Je l’ai vu parce que toutes les autres nations venaient me voir. Les athlètes trouvaient ça extra qu’une femme porte le drapeau d’une délégation. On échangeait entre nous, certains étaient curieux.
À chaque nouvelle édition des Jeux, j’attendais et je voyais qu’il n’y avait toujours pas de femmes choisies.

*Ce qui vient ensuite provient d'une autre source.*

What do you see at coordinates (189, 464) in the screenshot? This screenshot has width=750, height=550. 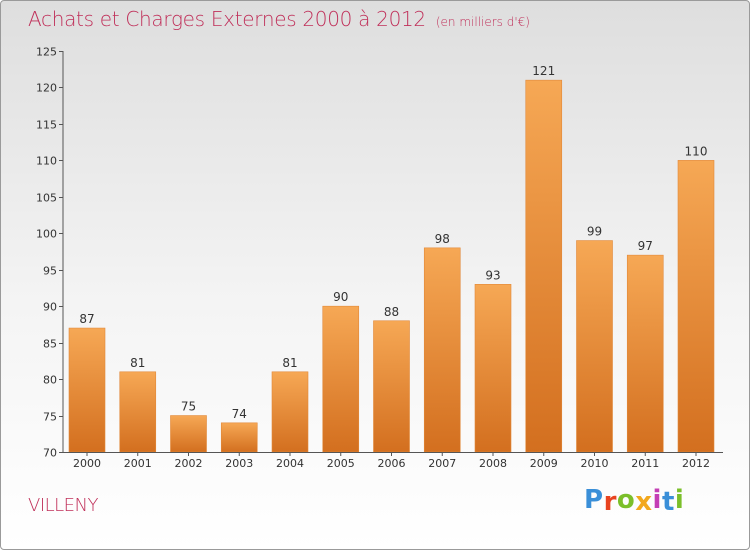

Au fil du temps, je me suis rendu compte que ça avait été hyper important qu’il y ait une femme, enfin, qui porte le drapeau aux Jeux Olympiques parce qu’il a fallu attendre une petite trentaine d’années pour qu’il y en ait une autre, Marie-Jo Pérec.
Les Jeux Olympiques, c’est quand même un club de messieurs, d’ailleurs ils ont un peu grincé des dents quand ils ont vu que c’était, moi, une jeune femme qui allait avoir cet honneur.
Vous imaginiez alors, qu’après avoir ouvert la voie, il faudrait attendre si longtemps pour qu’une autre femme prenne votre suite ?
C’est déjà bien d’avoir ouvert la voie, mais c’est vrai que ça a été un peu long. Maintenant, il n’y en a pas encore trente-six, mais il y en a de plus en plus, même au niveau mondial.
Porter ce drapeau a été un grand pas pour le sport féminin et si j’ai fait avancer un peu les choses, j’en suis ravie. À l’époque, je ne m’en suis pas tellement rendu compte, mais je l’ai réalisé au fur-et-à mesure.
Aujourd’hui encore, je reçois des lettres d’admirateurs, des témoignages. Ça a marqué et je pense, qu’inconsciemment, ça a fait avancer et progresser mon sport en France.